(originally published in The List magazine, August 2015)
BLAKE’S PROGRESS
The unlikely story of the high US sci-fi series and the even more unlikely burger bar it inspired 5000 miles away. By Hamish Bland
It’s hard to believe it is now 30 years since the closure of the weirdest, and most unlikely, attempt at a burger franchise — one that obtained near mythical status for those in Glasgow of a certain age.
Blake’s Burger Station, or just Blake’s as it got known locally, was an attempt by Edinburgh businessman Brian Waldman to create a franchise to compete with McDonalds and Wimpy. The iconic shiny logo was a bright spark on the dark, dirty Queen Street of the 1980s.
Opened by Glasgow Provost Michael Kelly, and situated above the iconic Tam Shepherd’s Joke Shop, Blake’s was a rite of passage for every west of Scotland nerd-in-training. The robot dancers, the servers in skimpy silver spandex, the video screens showing space battles surrounded lots of buttons for budding sci-fi adventurers to press.
These days it’s gone, of course, lost in the 1985 fire that gutted the top two floors of the building. What for a generation was THE place to go for burgers became, for the next generation, the nightclub to hit for quality 90s tunes and the chance to see the likes of Paul Gascoigne and Charlie Sheen.
Blake’s has become an urban legend, remembered in Facebook groups and Twitter threads. But what of the show that inspired it?
These days it’s generally remembered as just another cult TV show, regularly seen in appearances in clip shows and ‘do you remember’ type articles on the internet, largely thanks to the notorious casting of one of its stars.
It’s hard to imagine, more than three decades later, how big a deal
Blake was when it aired here. A gritty, expensive-looking science fiction series born in the shadow of
Star Wars and made by the man behind the Daleks and Gabriel Baine.
This weekend fans of the cult TV series will descend on Glasgow’s Hilton Hotel for the annual Oracon, a two-day convention celebrating the show. Stars from the 80s TV hit will join them, as the show marks its 35th anniversary to talk about how it was made, along with screenings of old episodes.
For fans, it’s an important gathering. For the rest of us, wondering why all these people are wandering up Buchanan Street covered in tinfoil and pointing plastic toy guns at each other, it’s a curious sight.
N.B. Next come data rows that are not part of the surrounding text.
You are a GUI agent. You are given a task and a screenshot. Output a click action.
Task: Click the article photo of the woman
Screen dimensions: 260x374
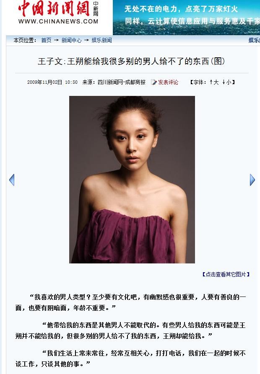pos(132,180)
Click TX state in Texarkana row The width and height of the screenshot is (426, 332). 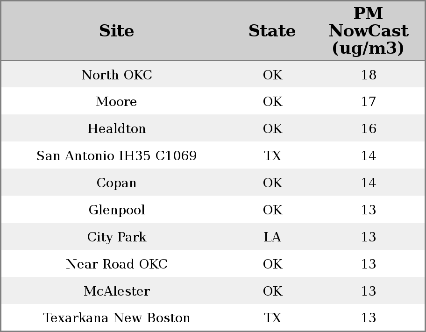[272, 318]
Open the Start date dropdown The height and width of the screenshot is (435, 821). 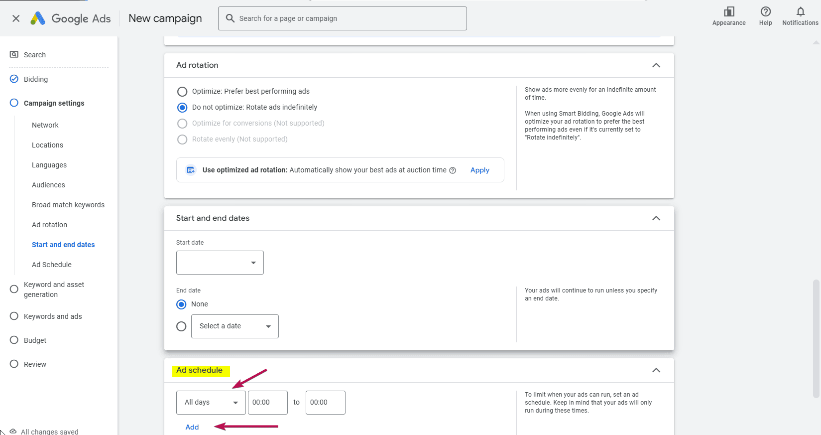220,263
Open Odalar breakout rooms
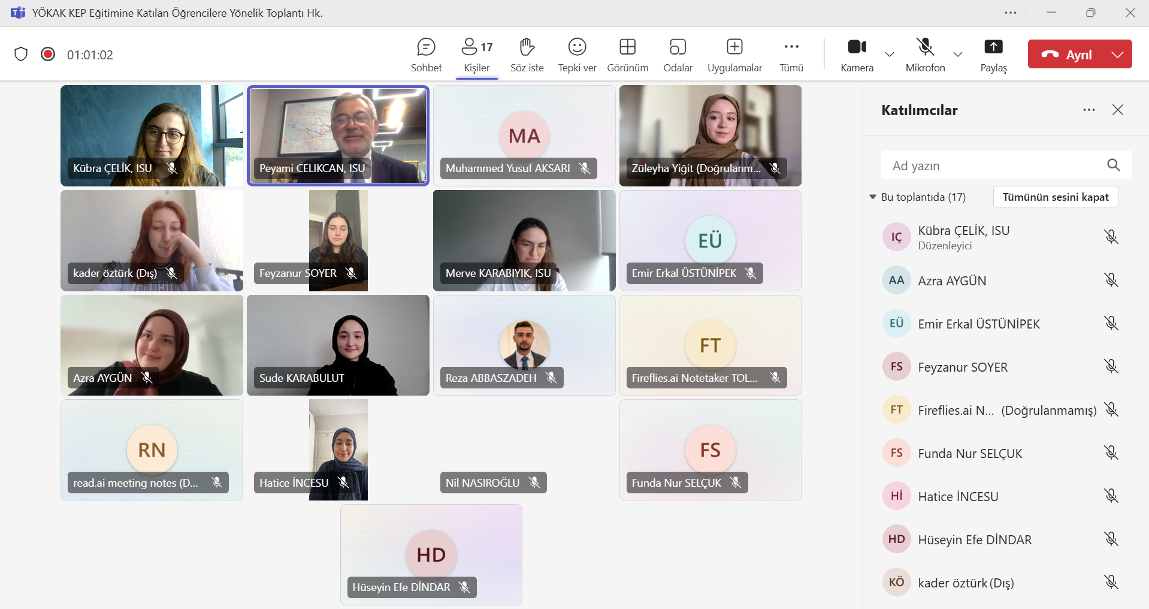The height and width of the screenshot is (609, 1149). (678, 55)
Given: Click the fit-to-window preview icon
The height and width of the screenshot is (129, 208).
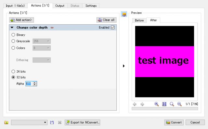Looking at the screenshot, I should coord(164,104).
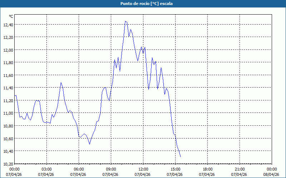Viewport: 286px width, 178px height.
Task: Select the 06:00 time axis label
Action: pyautogui.click(x=79, y=169)
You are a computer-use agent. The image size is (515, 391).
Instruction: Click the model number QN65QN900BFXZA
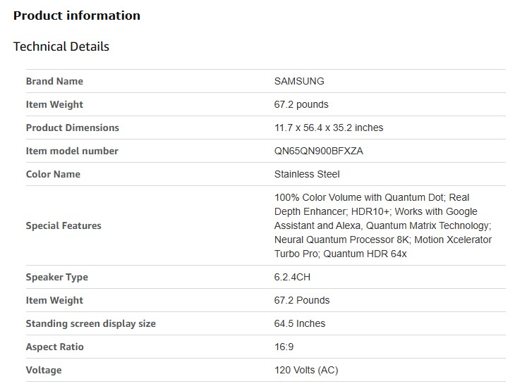point(319,151)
So here, as they arrive en masse, is the story of how the cult TV show was born — and how it gave rise to a burger bar.
* * *
Star Wars had rewritten the rules. The 1977 release of
A New Hope changed the landscape of space opera pretty much forever. After a decade of more cerebral science fiction from
2001 to
THX-1138, the big money was in pop bang lovely sci-fi space battles and flashy action.
TV was quick to cash in, with ABC quickest out the blocks. Veteran producer Glen A Larson, the man behind the
Six Million Dollar Man and
Quincy provided a glossy, expensive sci-fi series called
Battlestar Galactica. Nowadays, of course, people are more likely to remember the remake from the 2000s — however the original
Galactica was just as hugely popular on both sides of the Atlantic.
But at $1million an episode in 1977 (nearly £3m an episode in today’s money), it was an incredibly expensive show to produce and as ratings dwindled to a quarter of their initial levels, the axe fell after just one series.
Fans were outraged and, it turned out, the timing couldn’t be worse. Letter writing campaigns demanded the show’s return, Larson hit out at a conspiracy trying to sabotage
Galactica to boost
Mork and Mindy’s viewing figures… and then more tragically, a 15-year-old fan obsessed with the show took their own life at news of the cancellation.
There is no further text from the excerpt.